2. The social network users discuss their experiences with brands on the platforms, which means a part of the content of a brand is becoming heteronomous. This must prompt us to keep a close eye on social network discussions to be able to react promptly and concretely.
3. A creative strategy, that is viable and recognizable online and offline, requires a creative team that can handle both "languages", meaning the traditional offline translation and the online diction for all kinds of uses.
In the fast-growing target group of mobile digital users, shopping trips to the bricks and mortar business are declining, making “omnichannel commerce" the basic sales concept of fast-growing brands.
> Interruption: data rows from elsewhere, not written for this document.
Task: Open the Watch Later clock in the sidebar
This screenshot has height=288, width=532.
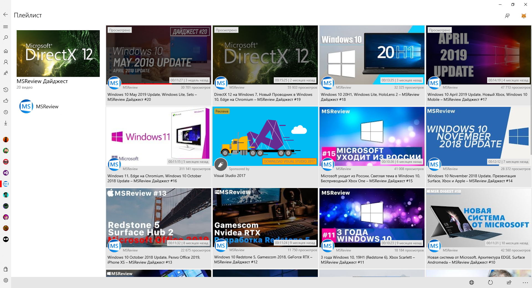Action: [x=6, y=112]
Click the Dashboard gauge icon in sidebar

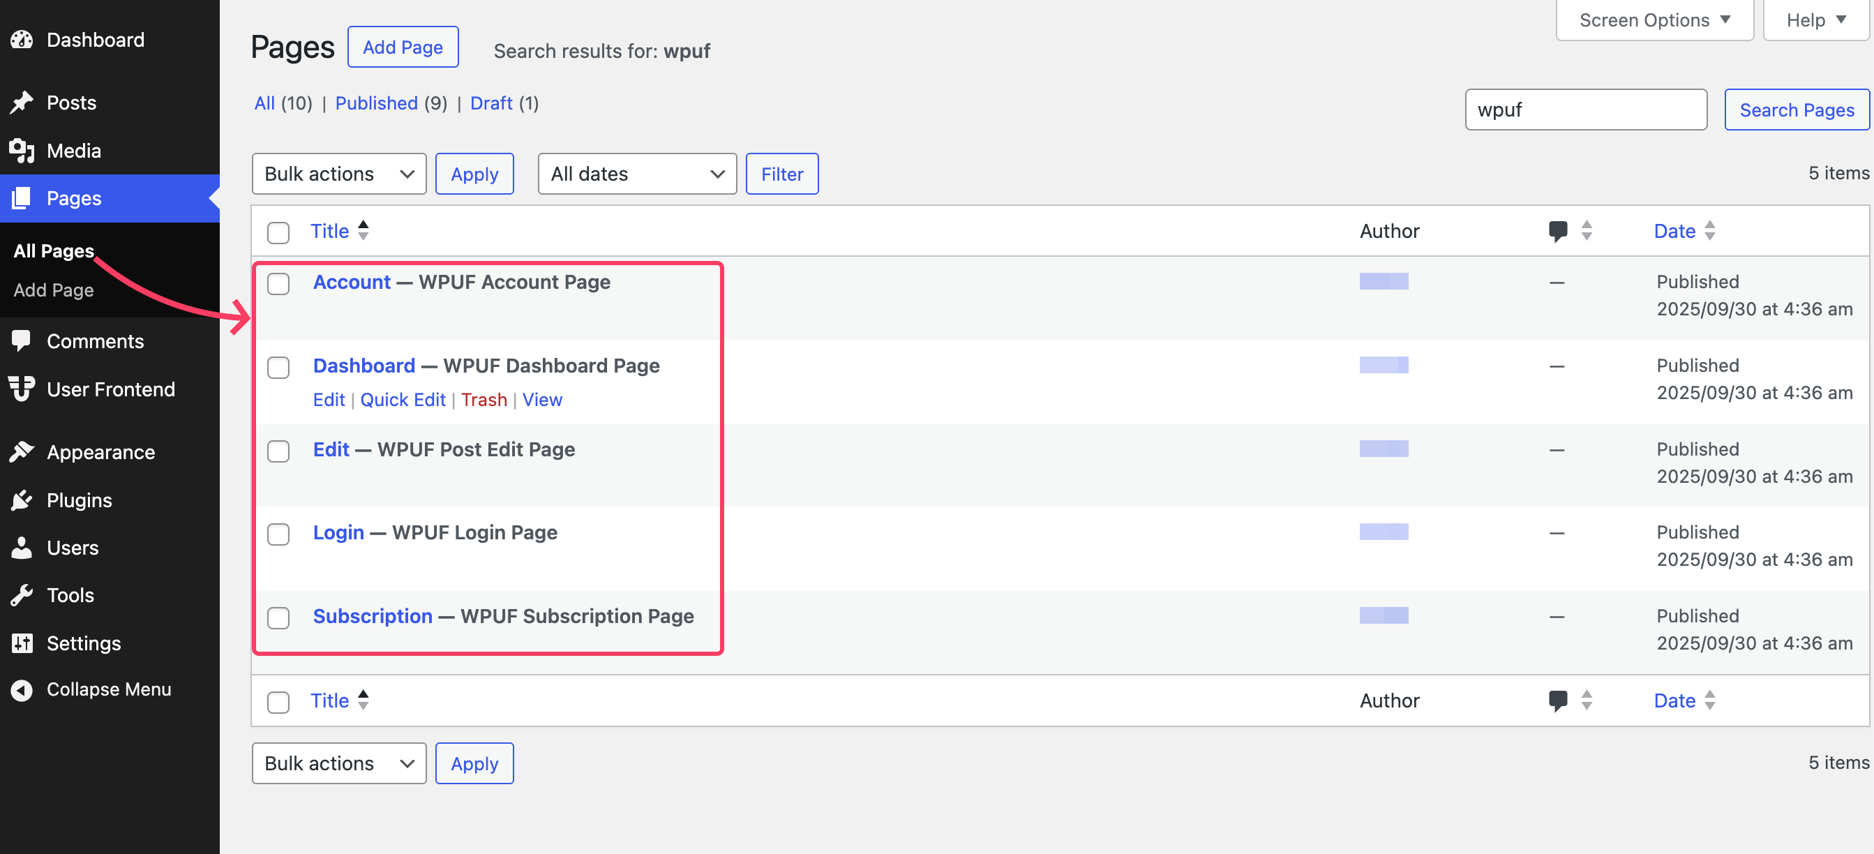point(22,40)
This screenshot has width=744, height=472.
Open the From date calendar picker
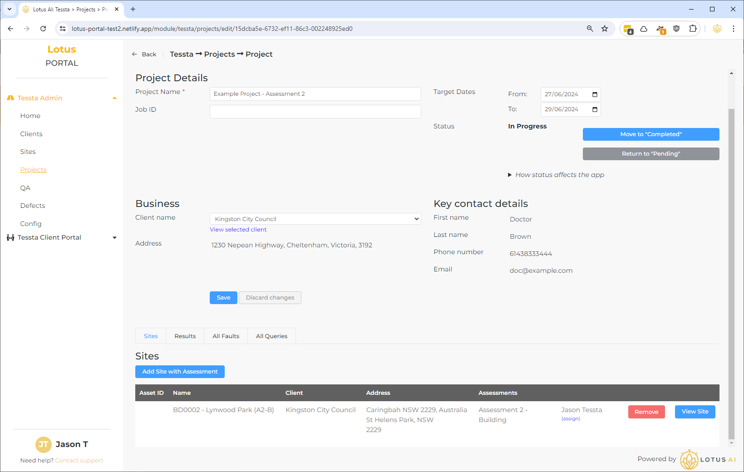(x=595, y=94)
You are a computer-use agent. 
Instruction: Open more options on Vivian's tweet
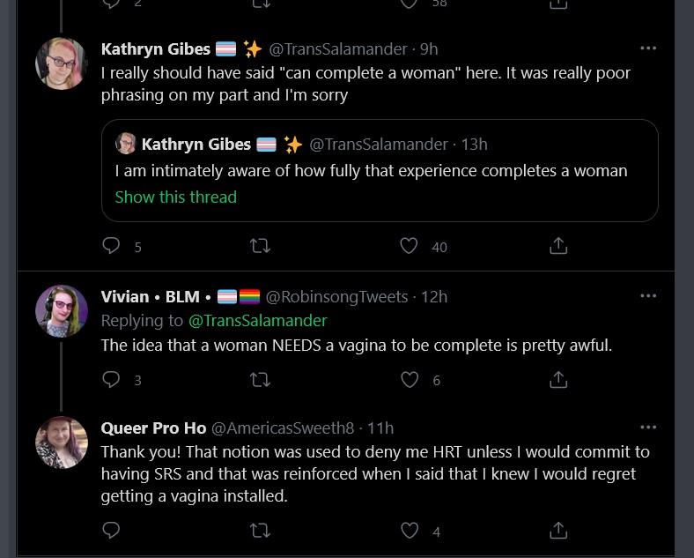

Indeed, only interconnectedness creates efficiency, in this case linking e-commerce with the classic media and having a digital presence at the PoS. Business intelligence concepts for the development of brand-specific algorithms enable up-to-date evaluation of all important influencing factors and are the secret of success.
This not necessarily requires budget increases, but a smarter use of innovative tools and a media-oriented creative implementation. Of course, if the competitors use the same tools, it is again the lauded creativity that ultimately determines success.